Considering that, I wonder how much tangible benefit there truly is, or whether it is a more of an abstract/theoretical improvement.

Moreover, I wonder if it's even desirable to make that kind of promise about how exactly functions will be back-deployed. One could imagine, for instance, that while building an SDK library, the compiler could collect all back-deployed functions and emit them in a separate binary. That separate binary could be a shared library which does gets updated. That would reduce the size impact of using back-deployed functions, and allow important bugs/security issues to be patched.

I think flexibility like that is also very important - but to get it, we'd need to not promise that back-deployed functions get emitted in to the caller's binary. They might, or they might not, or it might change in a future version of the SDK - again, really more of an SDK implementation detail.

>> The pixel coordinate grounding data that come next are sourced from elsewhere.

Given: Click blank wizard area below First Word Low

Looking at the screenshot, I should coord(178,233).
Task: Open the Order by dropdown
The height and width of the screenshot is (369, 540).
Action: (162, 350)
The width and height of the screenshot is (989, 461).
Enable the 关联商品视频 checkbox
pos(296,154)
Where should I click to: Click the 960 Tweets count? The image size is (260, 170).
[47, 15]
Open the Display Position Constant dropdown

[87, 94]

In addition to what Steve said, I think it's a very plausible future direction for Swift to extend all the logic around deployment targets and dynamic version testing to other libraries besides just the target OS. That shouldn't really be a difficult generalization, it's just not something that we've prioritized in development so far because it's relatively uncommon to have that kind of boundary with anything except the OS. But if somebody working on, say, the binary plugin SDK for UltimatePowerApp wanted to teach the compiler how to gate code on the availability of UltimatePowerApp 2025 Edition (in some reasonable way that didn't require the compiler to hard-code knowledge of their app), there's no reason they shouldn't have the same set of tools available to them as an OS vendor.

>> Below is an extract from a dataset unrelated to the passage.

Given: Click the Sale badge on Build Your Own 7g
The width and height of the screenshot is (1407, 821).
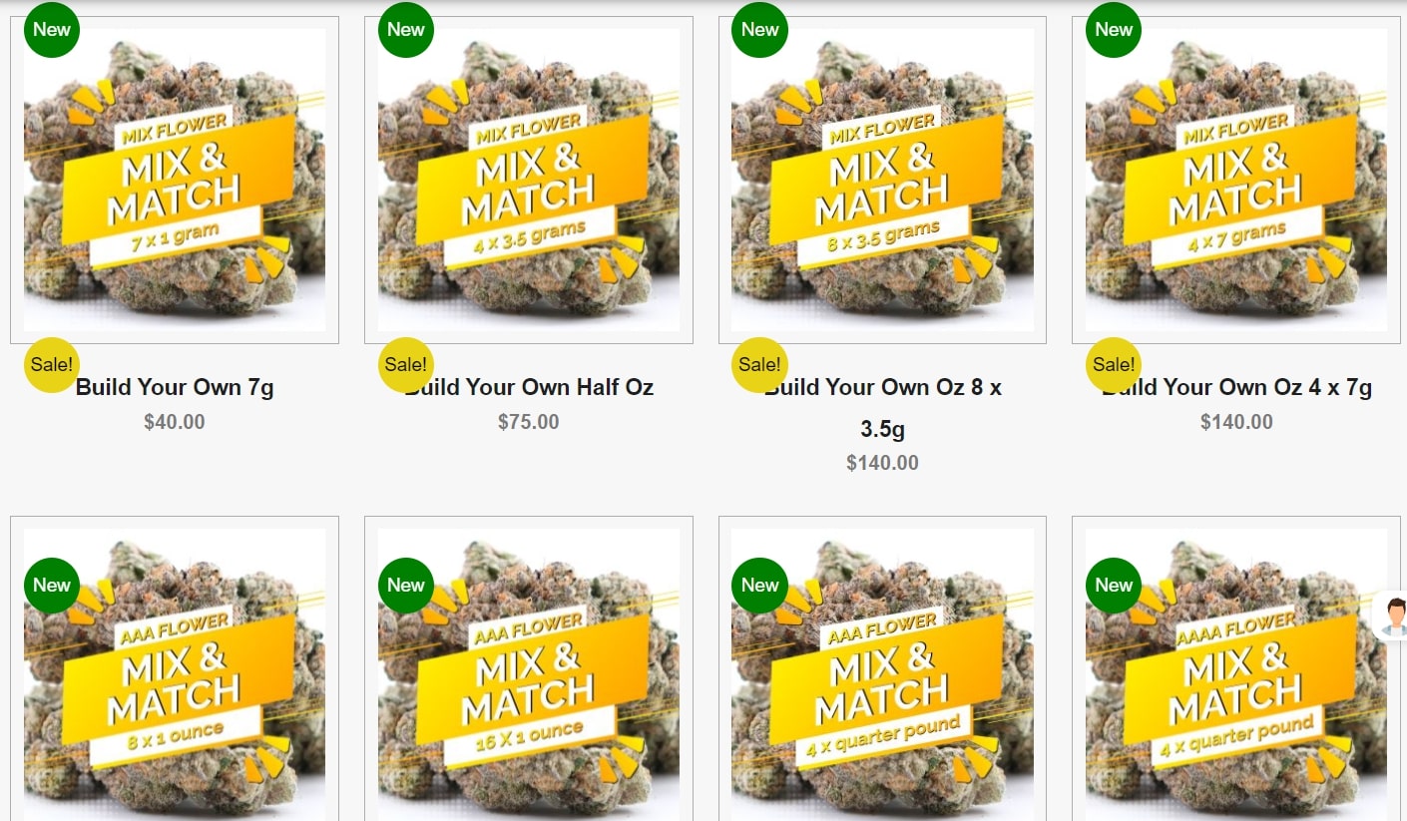Looking at the screenshot, I should (x=51, y=364).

Yeah I know, I'm just in favour of crossing bridges when we actually get to them.

Plugin development in particular is something that has changed a lot in recent years. I think it's generally preferred to have them running in self-contained processes these days, and for communication to occur over a more robust IPC interface. That's how we got things like the Language Server Protocol, and it's what SwiftPM's plugins use, and it appears that the compiler's macro plugins will take a similar approach.

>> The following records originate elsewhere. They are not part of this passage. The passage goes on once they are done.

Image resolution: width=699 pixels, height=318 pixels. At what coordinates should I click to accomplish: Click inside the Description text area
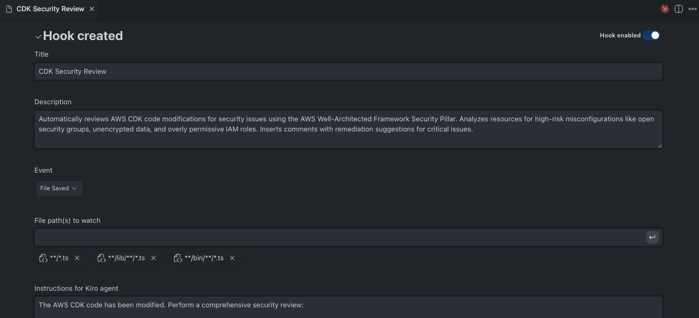point(348,129)
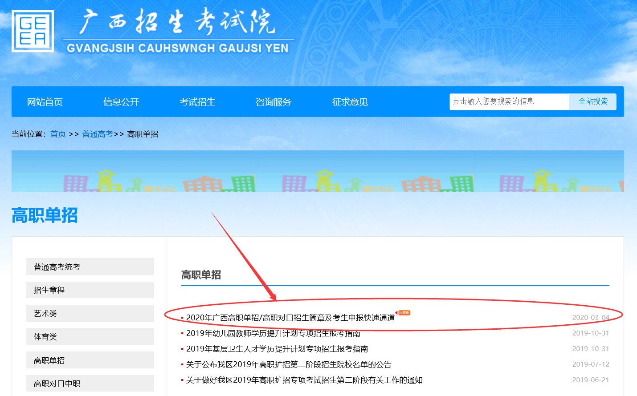Select 普通高考统考 in sidebar

(90, 267)
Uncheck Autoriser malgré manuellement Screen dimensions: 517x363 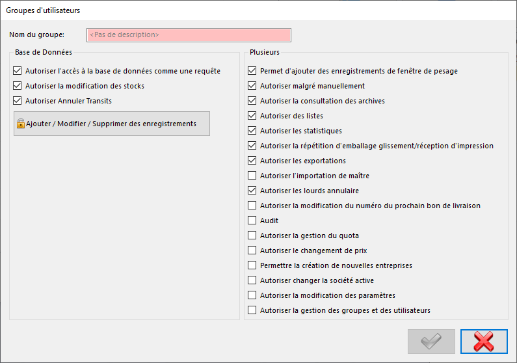point(252,86)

I wouldn't presume that binary plugins are still especially relevant in 2022+. They may be, but I wouldn't call it obvious. There may be other things we could do that would be more useful to support application plugins (probably around distributed actors).

Well, it's an interesting extension area. What you're saying about loading plugins directly into processes being disfavored is absolutely true, but that doesn't actually mean that plugin APIs don't evolve over releases, it just means that checking for dynamic availability can't just mean checking some sort of metadata in the current process.

If I wanted to have a stable out-of-process plugin SDK for UltimatePowerApp, I'd probably have a package offering a Swift API for what you can do over IPC. Some of the APIs in that package would presumably only work with newer releases of the application, and it'd be nice if clients of my SDK had to write code around that. What they care about isn't the version of the SDK package they're building with, but the version of the application that's available at runtime. But it still makes sense to:

• be able to mark specific APIs as e.g. @available(UltimatePowerApp 2025)
• test for whether the new APIs are available with e.g. if #available(UltimatePowerApp 2025)
• build a specific plugin with a minimum deployment target of e.g. UltimatePowerApp 2022 (which hopefully is also written down in the plugin metadata so that UltimatePowerApp 2019 knows it can't load that plugin)

The dynamic test used by if #available would have to send some sort of query over the IPC connection (which presumably when then be cached on the client side). But all the concepts are still relevant.